Deep tech startups usually spin out from new technologies developed within universities, CRI’s and within private companies. These startups often have protectable IP (patents or trade secrets), extensive datasets (barrier to entry), or research expertise (difficult to copy). Startups commercialising complex IP are often capital intensive, requiring substantial up-front investment to develop their product and business. Once established, however, their value can be significant – think RocketLab or Soul Machines.
In the last few weeks I’ve heard various definitions of what deep tech, exactly, is. I quite like this one from Matū Group’s Ken Erskine. “Deep tech is a startup which is investing in a technology involving some form of R&D which relates to and leads into patents being able to be issued – there is a deep research element of the startup. This is important to us because we look for that core value of a company that is growing IP whilst meeting global challenges and opportunities, and is able to make the world a better place”.
Ecosystem in Aotearoa
Good ideas need a healthy ecosystem that bring together a diverse mix of skilled people, capital, and resources. The government’s Commercialisation Partner Network (CPN) builds the capability to turn science innovation into commercial products and services with a Commercial Centre led by KiwiNet and Auckland Uniservices programmes Momentum and Return on Science Investment Committees.
Funding through Callaghan’s Technology Incubator Programme also provides an avenue for deep tech startups to access pre-incubation grants and non-dilutive repayable loans for commercialisation activity. These tech incubators WNT Ventures, Bridgewest Ventures, Brandon Capital Partners and Sprout specialise in different sectors, offering business incubation and investment
The pipeline is certainly strong within the University of Canterbury, with the Research and Innovation team supporting researchers to spin out a range of innovative companies. Founding teams tend to be technically strong with business capabilities needing to be developed along the commercialisation journey. Local innovation ecosystem support includes that of economic development agency ChristchurchNZ for capability development through programmes and sector challenges – such as the recent Food, Fibre and AgriTech Challenge delivered by UC Centre for Entrepreneurship. The upcoming Showcase and Awards Ceremony (21 June in Ōtautahi, Christchurch – register here!) includes both research and enterprise ventures.
Deep tech investment has a longer-term investment horizon for professional and wholesale investors in a relatively illiquid asset-class. Matū Group’s IPO last November of the Matū Iramoe ‘feeder fund’ on the Catalist platform provided a mechanism for retail ‘mum and dad’ investors to invest in an established deep-tech VC fund with a minimum investment amount of $1,000. Matū Karihi is the fund that Matu Iramoe invests into, with a strong portfolio of companies.

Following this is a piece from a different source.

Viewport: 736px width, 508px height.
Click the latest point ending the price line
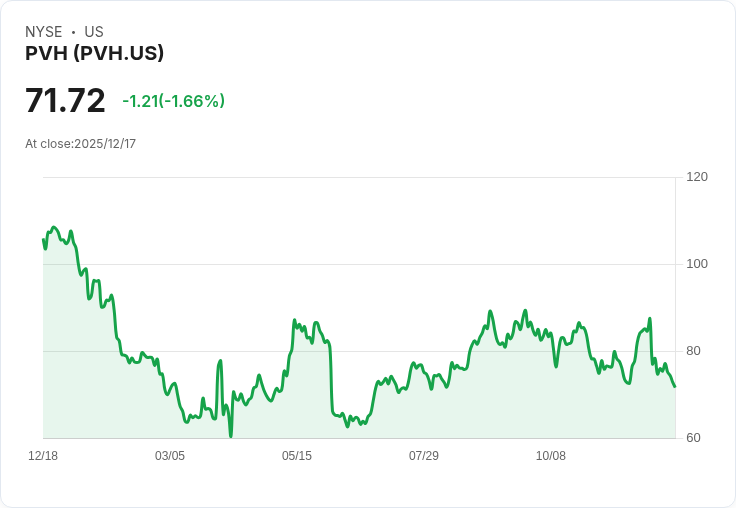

Catalist itself is a licensed and regulated stock exchange designed for small and medium-sized businesses. The Catalist platform enables liquidity due to the mechanism of periodic auctions, with investors able to realise capital gains in the medium term. Matū Iramoe has indicated a quarterly auction frequency, alternating capital raise and secondary trading.
Taking research to the world
Back to Soul Machines. I’ve followed the journey from Mark Sagar’s ‘BabyX’ research with the Laboratory for Animate Technologies at the University of Auckland, through to CEO Greg Cross’s announcement last week of the launch of their new Entertainment Division. Getting the right people and capital on board has enabled the company to re-imagine how real & virtual humans can connect in today’s digital worlds and the metaverse. Making the world a better place, indeed.